## YOUR ASSIGNMENT
Where does the word "logo" show up in the records? Copy every line that has it.

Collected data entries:

§ §

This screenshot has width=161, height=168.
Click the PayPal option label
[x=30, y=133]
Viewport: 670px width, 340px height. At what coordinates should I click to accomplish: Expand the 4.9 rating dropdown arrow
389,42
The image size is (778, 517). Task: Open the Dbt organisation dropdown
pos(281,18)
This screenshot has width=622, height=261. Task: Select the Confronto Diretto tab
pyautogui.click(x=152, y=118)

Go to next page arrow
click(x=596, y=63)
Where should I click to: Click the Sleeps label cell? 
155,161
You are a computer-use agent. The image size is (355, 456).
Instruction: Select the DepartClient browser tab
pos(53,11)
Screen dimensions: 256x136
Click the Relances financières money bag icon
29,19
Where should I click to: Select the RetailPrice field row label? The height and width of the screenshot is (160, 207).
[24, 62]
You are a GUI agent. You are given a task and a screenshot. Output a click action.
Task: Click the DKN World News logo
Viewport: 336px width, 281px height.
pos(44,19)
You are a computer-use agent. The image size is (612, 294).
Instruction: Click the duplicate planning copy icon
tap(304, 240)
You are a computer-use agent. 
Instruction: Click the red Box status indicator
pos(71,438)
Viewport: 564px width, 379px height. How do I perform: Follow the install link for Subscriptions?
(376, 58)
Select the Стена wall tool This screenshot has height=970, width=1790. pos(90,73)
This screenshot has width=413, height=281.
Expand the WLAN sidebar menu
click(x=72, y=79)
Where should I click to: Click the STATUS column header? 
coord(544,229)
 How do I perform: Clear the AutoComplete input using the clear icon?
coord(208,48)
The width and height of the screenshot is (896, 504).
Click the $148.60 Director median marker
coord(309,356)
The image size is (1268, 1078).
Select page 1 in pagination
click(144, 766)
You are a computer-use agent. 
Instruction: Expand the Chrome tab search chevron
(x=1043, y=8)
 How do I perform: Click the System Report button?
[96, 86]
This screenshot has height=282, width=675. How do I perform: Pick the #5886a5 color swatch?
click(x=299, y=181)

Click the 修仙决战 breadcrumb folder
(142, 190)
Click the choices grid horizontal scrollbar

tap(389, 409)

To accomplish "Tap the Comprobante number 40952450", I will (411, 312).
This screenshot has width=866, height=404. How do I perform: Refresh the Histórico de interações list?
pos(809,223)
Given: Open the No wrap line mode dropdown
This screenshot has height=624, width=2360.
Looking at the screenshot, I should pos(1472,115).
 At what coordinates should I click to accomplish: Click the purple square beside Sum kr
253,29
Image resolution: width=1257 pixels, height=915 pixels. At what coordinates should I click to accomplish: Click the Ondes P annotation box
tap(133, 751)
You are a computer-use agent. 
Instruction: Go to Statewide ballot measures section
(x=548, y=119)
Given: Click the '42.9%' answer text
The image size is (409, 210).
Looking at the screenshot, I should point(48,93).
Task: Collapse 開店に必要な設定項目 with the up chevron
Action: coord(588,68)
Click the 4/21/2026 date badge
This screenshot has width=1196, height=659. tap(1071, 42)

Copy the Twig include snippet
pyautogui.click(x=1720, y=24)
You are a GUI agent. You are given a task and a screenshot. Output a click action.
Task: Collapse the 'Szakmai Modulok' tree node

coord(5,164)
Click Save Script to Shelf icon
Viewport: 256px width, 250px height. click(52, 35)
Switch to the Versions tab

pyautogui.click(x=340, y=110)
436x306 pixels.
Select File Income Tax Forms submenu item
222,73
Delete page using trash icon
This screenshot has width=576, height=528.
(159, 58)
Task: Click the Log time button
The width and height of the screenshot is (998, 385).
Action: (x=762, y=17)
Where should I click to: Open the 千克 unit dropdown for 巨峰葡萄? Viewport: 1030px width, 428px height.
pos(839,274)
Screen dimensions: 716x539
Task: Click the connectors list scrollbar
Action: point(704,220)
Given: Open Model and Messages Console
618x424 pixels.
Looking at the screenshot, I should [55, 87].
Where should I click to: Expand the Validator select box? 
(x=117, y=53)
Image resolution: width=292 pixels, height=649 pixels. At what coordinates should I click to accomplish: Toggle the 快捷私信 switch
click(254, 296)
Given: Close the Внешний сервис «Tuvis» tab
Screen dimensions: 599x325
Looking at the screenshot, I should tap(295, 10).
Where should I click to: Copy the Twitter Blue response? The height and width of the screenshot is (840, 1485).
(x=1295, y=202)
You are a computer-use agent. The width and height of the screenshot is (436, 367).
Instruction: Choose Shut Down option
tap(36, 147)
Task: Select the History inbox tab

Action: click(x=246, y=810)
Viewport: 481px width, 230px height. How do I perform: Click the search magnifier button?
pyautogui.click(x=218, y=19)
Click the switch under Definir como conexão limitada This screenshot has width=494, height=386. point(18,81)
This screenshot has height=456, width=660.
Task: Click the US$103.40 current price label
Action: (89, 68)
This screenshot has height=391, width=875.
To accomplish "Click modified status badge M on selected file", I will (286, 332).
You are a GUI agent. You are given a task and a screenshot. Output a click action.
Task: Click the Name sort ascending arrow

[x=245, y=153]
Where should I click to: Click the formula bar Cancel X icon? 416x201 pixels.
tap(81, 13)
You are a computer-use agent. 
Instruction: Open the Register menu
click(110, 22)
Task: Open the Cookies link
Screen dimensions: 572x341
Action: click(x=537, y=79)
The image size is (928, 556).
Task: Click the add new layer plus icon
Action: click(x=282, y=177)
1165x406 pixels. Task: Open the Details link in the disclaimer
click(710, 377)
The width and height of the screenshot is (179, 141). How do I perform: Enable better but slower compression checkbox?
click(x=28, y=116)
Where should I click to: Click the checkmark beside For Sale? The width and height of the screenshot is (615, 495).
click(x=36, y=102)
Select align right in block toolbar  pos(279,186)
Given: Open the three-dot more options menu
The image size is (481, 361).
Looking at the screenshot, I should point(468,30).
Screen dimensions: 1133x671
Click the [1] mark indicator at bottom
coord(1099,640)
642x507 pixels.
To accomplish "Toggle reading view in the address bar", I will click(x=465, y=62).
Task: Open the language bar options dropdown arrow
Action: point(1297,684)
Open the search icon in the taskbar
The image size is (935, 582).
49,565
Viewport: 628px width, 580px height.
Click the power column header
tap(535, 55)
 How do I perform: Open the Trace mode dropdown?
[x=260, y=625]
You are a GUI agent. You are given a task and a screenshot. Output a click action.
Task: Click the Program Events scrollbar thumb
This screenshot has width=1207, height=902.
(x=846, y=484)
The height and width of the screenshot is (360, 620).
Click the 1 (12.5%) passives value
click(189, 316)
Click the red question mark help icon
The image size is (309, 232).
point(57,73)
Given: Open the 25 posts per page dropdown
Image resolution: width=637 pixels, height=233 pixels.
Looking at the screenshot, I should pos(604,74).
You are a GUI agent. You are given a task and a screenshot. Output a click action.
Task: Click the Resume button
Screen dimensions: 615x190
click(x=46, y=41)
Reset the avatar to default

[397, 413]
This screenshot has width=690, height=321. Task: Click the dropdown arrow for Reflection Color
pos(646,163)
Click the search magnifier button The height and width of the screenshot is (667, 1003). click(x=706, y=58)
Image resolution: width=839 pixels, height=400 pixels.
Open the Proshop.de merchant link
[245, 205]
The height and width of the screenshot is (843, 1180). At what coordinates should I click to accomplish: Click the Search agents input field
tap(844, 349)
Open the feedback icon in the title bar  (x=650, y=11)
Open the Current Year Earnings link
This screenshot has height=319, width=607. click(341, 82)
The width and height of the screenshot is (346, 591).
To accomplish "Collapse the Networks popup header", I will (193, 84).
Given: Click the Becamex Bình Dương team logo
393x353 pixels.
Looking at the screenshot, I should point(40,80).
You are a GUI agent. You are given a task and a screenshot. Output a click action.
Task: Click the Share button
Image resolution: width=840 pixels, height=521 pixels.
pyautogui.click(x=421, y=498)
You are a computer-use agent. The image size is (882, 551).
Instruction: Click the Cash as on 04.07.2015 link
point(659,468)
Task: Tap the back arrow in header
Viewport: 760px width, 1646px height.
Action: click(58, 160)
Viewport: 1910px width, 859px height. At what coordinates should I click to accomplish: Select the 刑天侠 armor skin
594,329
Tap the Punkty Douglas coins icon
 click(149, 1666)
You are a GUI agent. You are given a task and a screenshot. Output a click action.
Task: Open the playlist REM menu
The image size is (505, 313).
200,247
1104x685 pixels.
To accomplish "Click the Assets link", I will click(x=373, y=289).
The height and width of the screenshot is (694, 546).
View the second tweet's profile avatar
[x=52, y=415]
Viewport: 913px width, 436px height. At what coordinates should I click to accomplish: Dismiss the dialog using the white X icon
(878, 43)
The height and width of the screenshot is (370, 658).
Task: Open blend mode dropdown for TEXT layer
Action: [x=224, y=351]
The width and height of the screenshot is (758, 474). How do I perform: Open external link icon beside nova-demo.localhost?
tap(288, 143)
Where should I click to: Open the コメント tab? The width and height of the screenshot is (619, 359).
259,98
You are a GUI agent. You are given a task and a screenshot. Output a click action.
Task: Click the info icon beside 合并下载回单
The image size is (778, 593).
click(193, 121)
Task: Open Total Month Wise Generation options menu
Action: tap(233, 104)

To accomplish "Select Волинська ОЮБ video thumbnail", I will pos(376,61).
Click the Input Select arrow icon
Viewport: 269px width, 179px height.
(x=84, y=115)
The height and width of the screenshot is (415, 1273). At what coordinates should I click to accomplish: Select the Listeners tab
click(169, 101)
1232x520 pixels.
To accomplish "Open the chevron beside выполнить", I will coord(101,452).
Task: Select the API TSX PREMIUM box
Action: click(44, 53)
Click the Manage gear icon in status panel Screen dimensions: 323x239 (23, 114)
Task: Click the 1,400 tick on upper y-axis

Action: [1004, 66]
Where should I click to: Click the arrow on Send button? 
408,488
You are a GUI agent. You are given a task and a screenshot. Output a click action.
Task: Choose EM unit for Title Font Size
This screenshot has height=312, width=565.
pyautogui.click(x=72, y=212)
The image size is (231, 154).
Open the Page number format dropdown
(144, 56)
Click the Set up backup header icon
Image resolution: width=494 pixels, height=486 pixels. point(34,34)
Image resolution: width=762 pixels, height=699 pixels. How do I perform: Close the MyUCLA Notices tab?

§ §

## RESULT
Task: Click the DKN World News logo
Given: Click the Becamex Bình Dương team logo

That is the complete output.